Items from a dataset
[Begin]
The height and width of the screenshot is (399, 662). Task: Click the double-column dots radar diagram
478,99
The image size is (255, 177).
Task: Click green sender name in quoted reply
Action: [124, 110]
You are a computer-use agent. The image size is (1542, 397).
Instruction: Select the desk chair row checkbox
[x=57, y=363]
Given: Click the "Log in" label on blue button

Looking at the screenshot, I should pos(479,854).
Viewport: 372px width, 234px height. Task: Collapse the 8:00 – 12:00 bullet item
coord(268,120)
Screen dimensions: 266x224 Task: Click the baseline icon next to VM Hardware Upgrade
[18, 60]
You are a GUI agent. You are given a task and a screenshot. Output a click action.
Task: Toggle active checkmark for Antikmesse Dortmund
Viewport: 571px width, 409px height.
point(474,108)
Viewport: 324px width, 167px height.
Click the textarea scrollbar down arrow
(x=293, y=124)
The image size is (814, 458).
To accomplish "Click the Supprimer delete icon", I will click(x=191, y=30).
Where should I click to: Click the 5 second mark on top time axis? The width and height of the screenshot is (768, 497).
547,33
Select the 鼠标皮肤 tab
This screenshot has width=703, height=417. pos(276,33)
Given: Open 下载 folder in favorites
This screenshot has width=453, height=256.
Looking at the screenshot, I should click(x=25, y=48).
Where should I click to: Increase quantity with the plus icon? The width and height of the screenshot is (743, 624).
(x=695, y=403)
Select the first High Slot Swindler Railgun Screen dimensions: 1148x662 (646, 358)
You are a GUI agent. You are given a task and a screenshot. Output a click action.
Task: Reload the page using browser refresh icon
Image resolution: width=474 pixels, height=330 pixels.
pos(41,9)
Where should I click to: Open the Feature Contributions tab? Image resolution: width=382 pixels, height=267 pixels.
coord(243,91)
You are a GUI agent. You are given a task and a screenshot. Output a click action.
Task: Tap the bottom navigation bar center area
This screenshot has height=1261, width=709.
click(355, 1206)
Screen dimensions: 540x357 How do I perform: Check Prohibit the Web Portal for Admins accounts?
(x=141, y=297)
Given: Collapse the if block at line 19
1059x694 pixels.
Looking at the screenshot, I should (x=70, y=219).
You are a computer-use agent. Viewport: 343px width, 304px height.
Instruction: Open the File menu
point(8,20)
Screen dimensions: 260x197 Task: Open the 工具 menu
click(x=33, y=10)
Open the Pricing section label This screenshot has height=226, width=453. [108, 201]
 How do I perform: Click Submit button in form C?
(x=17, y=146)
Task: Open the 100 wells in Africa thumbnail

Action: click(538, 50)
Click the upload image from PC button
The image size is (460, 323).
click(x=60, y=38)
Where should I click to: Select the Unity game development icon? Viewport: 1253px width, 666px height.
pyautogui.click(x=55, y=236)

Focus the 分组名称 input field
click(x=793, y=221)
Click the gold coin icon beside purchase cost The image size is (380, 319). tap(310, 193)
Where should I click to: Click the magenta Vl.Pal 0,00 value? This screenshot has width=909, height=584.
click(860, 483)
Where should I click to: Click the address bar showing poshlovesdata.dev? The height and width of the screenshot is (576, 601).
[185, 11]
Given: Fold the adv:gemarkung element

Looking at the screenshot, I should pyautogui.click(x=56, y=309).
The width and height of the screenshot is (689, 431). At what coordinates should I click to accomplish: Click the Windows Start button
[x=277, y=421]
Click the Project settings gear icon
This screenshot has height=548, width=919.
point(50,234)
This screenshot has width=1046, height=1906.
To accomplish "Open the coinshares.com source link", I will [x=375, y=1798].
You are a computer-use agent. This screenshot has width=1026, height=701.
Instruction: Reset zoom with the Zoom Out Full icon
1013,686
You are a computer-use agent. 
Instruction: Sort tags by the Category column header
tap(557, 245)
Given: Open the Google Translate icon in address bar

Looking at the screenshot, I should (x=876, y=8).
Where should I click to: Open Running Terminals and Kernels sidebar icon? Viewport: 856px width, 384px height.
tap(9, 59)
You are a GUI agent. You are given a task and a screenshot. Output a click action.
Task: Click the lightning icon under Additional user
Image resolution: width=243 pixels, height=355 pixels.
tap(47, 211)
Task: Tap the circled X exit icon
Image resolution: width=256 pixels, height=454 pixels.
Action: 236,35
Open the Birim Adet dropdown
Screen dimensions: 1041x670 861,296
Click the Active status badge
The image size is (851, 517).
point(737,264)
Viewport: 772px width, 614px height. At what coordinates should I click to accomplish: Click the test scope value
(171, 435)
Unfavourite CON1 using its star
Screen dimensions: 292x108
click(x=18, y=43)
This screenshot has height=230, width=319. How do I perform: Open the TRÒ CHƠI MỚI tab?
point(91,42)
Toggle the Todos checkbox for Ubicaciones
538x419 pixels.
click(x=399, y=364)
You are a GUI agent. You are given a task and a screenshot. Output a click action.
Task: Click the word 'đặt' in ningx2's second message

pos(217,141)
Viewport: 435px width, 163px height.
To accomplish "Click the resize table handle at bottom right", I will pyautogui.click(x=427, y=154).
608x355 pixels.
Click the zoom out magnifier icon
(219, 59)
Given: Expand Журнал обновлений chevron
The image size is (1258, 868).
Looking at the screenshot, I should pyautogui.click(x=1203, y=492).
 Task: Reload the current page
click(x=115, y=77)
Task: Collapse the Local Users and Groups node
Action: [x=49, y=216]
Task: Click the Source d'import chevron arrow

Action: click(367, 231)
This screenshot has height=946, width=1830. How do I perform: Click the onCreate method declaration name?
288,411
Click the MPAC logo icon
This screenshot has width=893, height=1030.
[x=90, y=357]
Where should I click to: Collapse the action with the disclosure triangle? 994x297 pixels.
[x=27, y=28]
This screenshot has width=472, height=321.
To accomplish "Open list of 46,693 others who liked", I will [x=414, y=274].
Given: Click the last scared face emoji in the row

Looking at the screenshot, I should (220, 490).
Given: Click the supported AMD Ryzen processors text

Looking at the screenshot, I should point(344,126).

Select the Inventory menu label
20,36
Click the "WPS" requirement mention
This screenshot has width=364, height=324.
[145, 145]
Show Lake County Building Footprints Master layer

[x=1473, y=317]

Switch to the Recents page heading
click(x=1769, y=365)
[End]
Count the lines in the rows above that contain the string "what", treating uppercase and lowercase as different. Reply with the number alone.

COMPLETED EXERCISE - 2